Notes on Synthetic Control

$$ \newcommand{\indep}{\mathrel{\perp\mkern-10mu\perp}} \newcommand{\P}{\mathbb{P}} \newcommand{\R}{\mathbb{R}} \newcommand{\E}{\mathbb{E}} \newcommand{\Var}{\operatorname{Var}} \newcommand{\Cov}{\operatorname{Cov}} \newcommand{\1}[1]{\mathbf{1}\\{#1\\}} $$

Motivation

Abadie et al. (2010) motivate the synthetic control method with a model that generalizes the difference-in-differences (fixed-effects) model commonly applied in the empirical social science literature by allowing the effect of unobserved confounding characteristics to vary over time.

When parallel trend assumption fails to hold

DiD provides a simple estimator of the ATT provided that non-anticipation and parallel trends hold. However, the parallel trends assumption can often fail to hold in practice. Synthetic control (SC) allows extension of DiD type of methods to settings without parallel trends. Specifically, SC methods seek to mitigate bias from failures of parallel trends by carefully reweighting the control units. Intuitively, we use SC to “enforce the parallel trend”.

Setup and Estimation

  • Data: $(J + 1)$ units across periods $t = 1, \cdots, T$

  • Treated unit: the first unit ($j = 1$) is being treated only after period $T_0 \ (1 \le T_0 < T)$

    • Pre-treatment period: $1 \le t \le T_0$

    • Post-treatment period: $T_0 + 1 \le t \le T$

  • Untreated units: $j = 2, \cdots, J+1$ is a collection of untreated units, also called “donor pool”

  • For each unit, $j$, and time, $t$, we observe the outcome of interest, $Y_{jt}$

    • Let $Y_{jt}^N$ be potential response without intervention

    • Let $Y_{1t}^I$ be potential response under intervention, for $t \ge T_0 + 1$

  • We aim to estimate the effect of the intervention on the treated unit: $$ \tau_{1 t}=Y_{1 t}^I - Y_{1 t}^N =Y_{1 t}- \textcolor{red}{Y_{1 t}^N} \text {, } t \geq T_0+1 $$

    • As $Y_{1 t}^I$ is observable, we have $Y_{1 t}^I = Y_{1t}$ in post-treatment period, $t \ge T_0 + 1$. The key challenge is to estimate the counterfactual, $Y_{1 t}^N$

    • $\tau_{1t}$ depends on time $t$. It allows the effect of the treatment to change over time. This is crucial because treatment effects may not be instantaneous and may accumulate or dissipate as time after the intervention passes.

  • Let $\boldsymbol{W}=\left(w_2, \ldots, w_{J+1}\right)^{\prime}$ with:

    • $w_j \geq 0$ for $j=2, \ldots, J+1$

    • $w_2+\cdots+w_{J+1}=1$.

    Each value of $\boldsymbol{W}$ represents a potential synthetic control.

- _Data shown_:
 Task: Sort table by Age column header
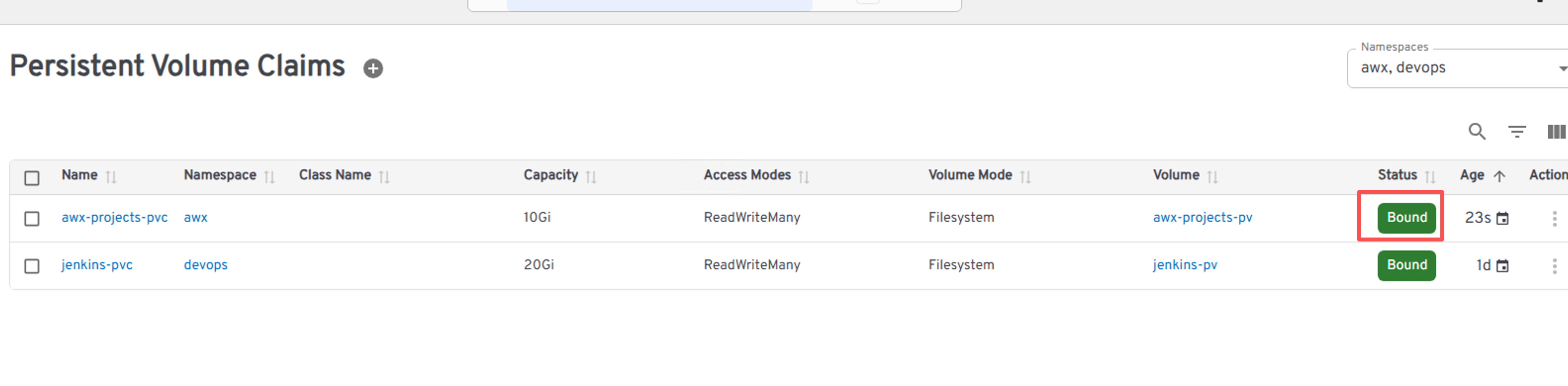coord(1472,175)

- _What to produce_: Transcribe the passage of the synthetic control notes that runs from "Notes on Synthetic" up to and including "vary over time.".

- _Expected output_:
Notes on Synthetic Control

$$ \newcommand{\indep}{\mathrel{\perp\mkern-10mu\perp}} \newcommand{\P}{\mathbb{P}} \newcommand{\R}{\mathbb{R}} \newcommand{\E}{\mathbb{E}} \newcommand{\Var}{\operatorname{Var}} \newcommand{\Cov}{\operatorname{Cov}} \newcommand{\1}[1]{\mathbf{1}\\{#1\\}} $$

Motivation

Abadie et al. (2010) motivate the synthetic control method with a model that generalizes the difference-in-differences (fixed-effects) model commonly applied in the empirical social science literature by allowing the effect of unobserved confounding characteristics to vary over time.